19.09.2018 - 01:30 | Son Güncellenme:
1962’de kalıntıları bulunan Artuklu Sarayı’nın gün yüzüne çıkarılması hedefleniyor. Hurri ve Mitanniler, Urartular, Persler, Romalılar, Emeviler, Abbasiler, Mervaniler, Selçuklular ve Artukluların da aralarında bulunduğu birçok medeniyete ev sahipliği yapan Amida Höyük’te başta Artuklu Sarayı olmak üzere tüm değerlerin ortaya çıkarılması için Dicle Üniversitesi (DÜ) Eğitim Fakültesi Öğretim Üyesi Prof. Dr. İrfan Yıldız başkanlığında kazı yapılıyor.
Prof. Dr. Yıldız, “Virantepe” olarak da adlandırılan höyükte 1946’da su deposu yapımı sırasında mozaik bulunmasının ardından 1962’de yapılan ilk arkeolojik kazıda etrafı surlarla çevrili, Artuklu Hükümdarı Melik Salih Nasıreddin Mahmud (1200-1222) dönemine ait sarayın temelleri ile renkli taş ve cam küplerden oluşan mozaik süslemelerinin ortaya çıkarıldığını anlattı.

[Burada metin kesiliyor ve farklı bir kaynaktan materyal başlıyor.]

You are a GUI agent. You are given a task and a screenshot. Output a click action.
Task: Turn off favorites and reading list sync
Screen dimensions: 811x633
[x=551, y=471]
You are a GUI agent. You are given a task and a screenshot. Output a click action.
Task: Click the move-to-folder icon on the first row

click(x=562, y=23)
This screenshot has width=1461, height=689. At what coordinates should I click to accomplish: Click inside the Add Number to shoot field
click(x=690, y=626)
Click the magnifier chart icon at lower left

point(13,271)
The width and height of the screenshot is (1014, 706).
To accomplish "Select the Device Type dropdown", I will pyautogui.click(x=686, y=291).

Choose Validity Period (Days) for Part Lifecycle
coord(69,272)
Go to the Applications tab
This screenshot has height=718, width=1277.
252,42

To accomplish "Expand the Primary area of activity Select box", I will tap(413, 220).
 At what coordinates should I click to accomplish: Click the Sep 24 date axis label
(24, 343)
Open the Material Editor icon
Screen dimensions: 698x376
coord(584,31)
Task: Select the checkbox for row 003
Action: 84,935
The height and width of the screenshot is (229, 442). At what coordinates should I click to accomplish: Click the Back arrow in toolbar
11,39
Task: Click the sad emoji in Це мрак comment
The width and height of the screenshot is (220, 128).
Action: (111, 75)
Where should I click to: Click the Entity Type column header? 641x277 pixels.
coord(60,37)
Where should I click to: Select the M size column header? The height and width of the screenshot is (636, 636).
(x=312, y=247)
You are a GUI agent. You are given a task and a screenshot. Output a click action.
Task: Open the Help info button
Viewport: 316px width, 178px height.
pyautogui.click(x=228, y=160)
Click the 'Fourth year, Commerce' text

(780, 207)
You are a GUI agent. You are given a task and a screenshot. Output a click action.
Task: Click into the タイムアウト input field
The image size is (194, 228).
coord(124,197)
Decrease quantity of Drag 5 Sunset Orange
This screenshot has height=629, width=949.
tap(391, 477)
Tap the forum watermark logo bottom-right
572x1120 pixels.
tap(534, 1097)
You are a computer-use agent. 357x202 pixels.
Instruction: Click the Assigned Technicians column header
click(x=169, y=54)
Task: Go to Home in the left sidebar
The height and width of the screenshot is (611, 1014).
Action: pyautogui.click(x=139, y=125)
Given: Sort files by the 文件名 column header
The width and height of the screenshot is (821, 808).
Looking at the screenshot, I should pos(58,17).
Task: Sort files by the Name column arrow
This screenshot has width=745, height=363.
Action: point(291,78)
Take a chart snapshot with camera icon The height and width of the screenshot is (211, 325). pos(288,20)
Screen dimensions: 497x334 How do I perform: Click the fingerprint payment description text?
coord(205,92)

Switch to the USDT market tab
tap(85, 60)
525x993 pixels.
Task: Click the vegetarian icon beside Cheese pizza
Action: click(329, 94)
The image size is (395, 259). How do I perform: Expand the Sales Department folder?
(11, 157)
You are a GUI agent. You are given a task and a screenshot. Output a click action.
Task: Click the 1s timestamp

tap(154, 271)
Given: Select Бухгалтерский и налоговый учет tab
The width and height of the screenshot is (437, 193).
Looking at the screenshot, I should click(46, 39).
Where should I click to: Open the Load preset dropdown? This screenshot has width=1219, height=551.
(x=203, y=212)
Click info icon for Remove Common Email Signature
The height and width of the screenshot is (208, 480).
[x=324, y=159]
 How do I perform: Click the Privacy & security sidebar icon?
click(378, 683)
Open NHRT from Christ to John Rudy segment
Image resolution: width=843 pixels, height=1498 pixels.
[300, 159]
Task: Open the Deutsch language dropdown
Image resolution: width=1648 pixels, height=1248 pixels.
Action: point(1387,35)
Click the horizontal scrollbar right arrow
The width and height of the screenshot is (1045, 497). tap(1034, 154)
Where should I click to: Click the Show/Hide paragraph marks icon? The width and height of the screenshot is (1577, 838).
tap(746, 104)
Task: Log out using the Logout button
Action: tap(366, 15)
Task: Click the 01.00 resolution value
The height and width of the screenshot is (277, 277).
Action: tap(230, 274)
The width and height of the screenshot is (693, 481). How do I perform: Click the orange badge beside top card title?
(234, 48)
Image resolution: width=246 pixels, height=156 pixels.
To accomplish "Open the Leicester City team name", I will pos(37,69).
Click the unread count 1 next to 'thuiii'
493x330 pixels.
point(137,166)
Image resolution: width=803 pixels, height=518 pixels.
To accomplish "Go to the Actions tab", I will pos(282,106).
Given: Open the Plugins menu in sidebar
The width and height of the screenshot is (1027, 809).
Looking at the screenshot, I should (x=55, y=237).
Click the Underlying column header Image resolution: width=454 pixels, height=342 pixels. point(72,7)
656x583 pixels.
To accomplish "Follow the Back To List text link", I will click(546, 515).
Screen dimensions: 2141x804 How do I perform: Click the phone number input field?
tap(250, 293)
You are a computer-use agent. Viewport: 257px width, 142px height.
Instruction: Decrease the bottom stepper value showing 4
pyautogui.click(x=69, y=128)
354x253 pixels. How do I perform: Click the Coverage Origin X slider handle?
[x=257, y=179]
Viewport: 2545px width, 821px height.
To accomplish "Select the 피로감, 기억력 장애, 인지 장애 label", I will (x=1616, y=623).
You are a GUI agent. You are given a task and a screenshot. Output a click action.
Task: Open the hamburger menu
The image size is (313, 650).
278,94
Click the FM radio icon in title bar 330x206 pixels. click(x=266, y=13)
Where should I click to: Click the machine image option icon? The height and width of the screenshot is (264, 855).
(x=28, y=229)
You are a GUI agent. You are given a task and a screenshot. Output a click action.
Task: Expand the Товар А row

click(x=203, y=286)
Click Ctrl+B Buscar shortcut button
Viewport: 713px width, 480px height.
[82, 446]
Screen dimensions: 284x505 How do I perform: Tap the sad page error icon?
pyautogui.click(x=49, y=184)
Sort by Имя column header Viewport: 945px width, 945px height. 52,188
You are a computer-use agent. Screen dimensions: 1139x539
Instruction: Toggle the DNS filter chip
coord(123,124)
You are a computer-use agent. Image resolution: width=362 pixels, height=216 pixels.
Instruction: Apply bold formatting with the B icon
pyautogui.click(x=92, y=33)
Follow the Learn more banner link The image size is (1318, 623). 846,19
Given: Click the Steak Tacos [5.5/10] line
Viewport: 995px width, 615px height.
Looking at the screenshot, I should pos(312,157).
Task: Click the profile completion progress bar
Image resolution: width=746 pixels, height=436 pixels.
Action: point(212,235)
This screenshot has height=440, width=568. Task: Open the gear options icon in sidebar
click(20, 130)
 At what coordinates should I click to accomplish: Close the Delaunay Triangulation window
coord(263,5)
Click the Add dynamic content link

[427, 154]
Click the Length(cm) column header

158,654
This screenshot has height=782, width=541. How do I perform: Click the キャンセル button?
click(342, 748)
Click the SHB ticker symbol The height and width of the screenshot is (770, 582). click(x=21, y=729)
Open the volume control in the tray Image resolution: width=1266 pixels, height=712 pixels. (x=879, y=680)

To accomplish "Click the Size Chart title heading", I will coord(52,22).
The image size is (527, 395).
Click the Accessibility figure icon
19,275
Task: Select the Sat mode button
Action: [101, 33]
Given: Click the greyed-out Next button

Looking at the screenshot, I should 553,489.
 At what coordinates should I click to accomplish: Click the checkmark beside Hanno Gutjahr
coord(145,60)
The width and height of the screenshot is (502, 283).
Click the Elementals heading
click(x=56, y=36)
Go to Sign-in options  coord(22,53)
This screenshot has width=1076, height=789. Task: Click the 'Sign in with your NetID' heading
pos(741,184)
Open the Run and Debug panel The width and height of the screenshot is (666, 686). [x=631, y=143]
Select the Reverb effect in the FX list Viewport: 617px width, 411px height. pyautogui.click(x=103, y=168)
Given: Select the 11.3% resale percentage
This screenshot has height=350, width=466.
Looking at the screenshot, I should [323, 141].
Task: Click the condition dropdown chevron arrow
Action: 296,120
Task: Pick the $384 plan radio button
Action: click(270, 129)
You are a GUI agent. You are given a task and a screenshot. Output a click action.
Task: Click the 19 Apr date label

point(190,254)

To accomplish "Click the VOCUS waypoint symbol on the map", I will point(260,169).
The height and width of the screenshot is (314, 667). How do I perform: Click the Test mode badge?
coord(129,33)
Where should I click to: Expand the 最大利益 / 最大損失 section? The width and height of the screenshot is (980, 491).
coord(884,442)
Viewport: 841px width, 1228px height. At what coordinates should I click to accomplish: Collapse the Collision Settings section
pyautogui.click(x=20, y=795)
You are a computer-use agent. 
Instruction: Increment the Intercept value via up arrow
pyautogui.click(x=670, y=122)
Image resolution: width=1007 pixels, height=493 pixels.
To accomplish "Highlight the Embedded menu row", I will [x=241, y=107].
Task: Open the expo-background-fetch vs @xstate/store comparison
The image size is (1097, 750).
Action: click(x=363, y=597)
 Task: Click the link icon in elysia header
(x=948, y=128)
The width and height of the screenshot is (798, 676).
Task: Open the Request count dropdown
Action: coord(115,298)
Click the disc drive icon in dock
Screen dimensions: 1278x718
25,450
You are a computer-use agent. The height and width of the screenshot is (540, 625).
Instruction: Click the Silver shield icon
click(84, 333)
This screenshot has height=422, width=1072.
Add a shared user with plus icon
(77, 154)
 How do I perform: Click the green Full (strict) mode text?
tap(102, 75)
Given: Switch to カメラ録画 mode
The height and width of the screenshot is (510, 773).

Bölgenin askeri alanda yer alması ve mülkiyeti belediyeye ait olduğundan höyükte o tarihten bu yana kazı yapılamadığını aktaran Yıldız, Kültür ve Turizm Bakanlığının kararıyla kazıya başladıklarını belirtti.
El-Cezeri çalıştı
Yıldız, Artuklular döneminde bilim ve kültür merkezi olarak kullanılan höyükte ünlü İslam alimi El-Cezeri’nin bugünkü otomasyon sistemleri, sibernetik ve robot biliminin öncü çalışmalarını gerçekleştirdiğini ifade etti. Höyüğün yer aldığı İçkale’nin Anadolu’da Müslümanlığın başladığı ilk yerlerden biri olduğunu, kentin fethi sırasında 27 sahabenin şehit düştüğünü dile getiren Yıldız, bundan dolayı büyük bir öneme sahip olduğunu vurguladı.Yıldız, şunları kaydetti: “Diyarbakır’ın kalbine kazmayı vurduk. Kazı ve temizlik çalışmasında höyüğün batı kısmına ağırlık veriyoruz. 3 yıl içerisinde sarayı ortaya çıkarmayı hedefliyoruz. Ardından diğer bölgelerde kazılar sürecek. Mozaik çini çıkacağını tahmin ediyoruz ancak höyükte neler çıkar bilemeyiz. İnşallah Diyarbakır tarihinin yeniden yazımına vesile olacak buluntular ortaya çıkar.”